## What the exercise asks
Copy the lines from the one with "Given: Open the chat notifications icon" to the one with "Viewport: 993px width, 532px" word for word, ends included, and nothing else.

## Items
* * * * * * * * *
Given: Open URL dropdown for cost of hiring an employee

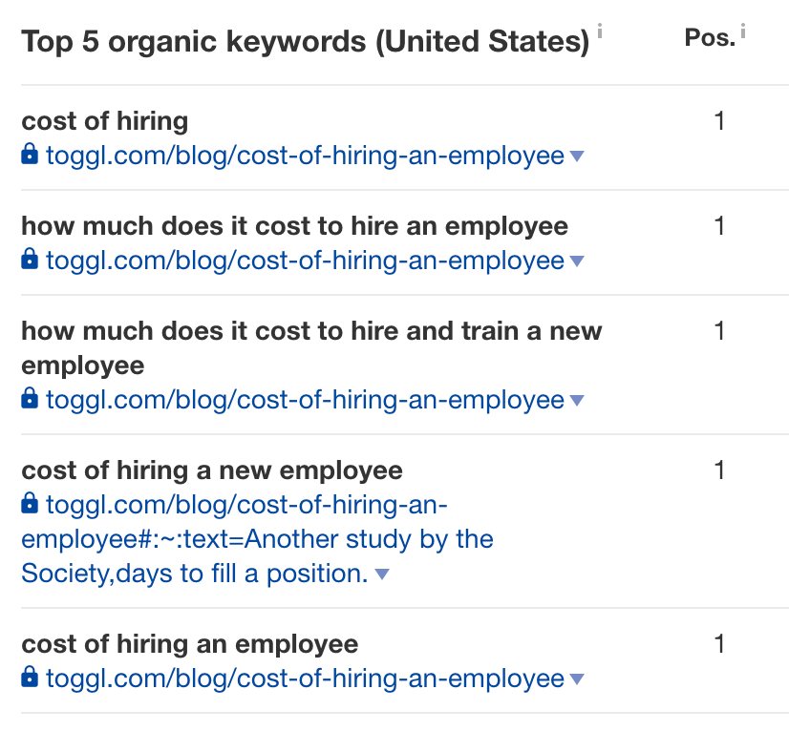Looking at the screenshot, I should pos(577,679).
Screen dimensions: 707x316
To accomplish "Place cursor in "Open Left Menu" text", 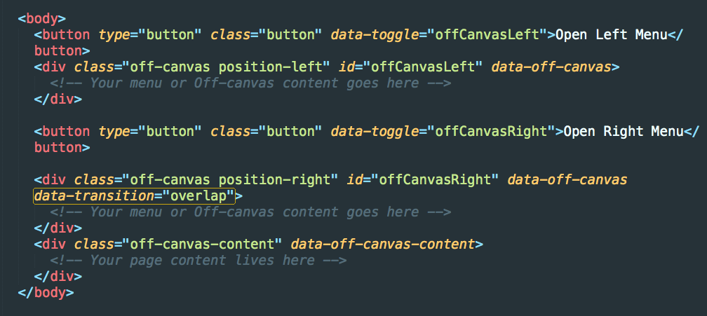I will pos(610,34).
* * * * * * * * *
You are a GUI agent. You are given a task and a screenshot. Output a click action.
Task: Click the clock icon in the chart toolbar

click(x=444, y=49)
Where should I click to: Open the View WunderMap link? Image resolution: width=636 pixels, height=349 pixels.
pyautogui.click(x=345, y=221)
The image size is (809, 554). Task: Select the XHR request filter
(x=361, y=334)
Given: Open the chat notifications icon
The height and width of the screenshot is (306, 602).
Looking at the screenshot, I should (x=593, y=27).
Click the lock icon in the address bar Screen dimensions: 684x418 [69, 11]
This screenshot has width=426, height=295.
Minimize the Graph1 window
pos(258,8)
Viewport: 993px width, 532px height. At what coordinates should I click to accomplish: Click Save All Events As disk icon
* * * * * * * * *
## Answer to the problem
Given: Open the chat notifications icon
The height and width of the screenshot is (306, 602).
Looking at the screenshot, I should (x=593, y=27).
Click the lock icon in the address bar Screen dimensions: 684x418 [69, 11]
This screenshot has width=426, height=295.
Minimize the Graph1 window
pos(258,8)
Viewport: 993px width, 532px height. At what coordinates should I click to accomplish: Click Save All Events As disk icon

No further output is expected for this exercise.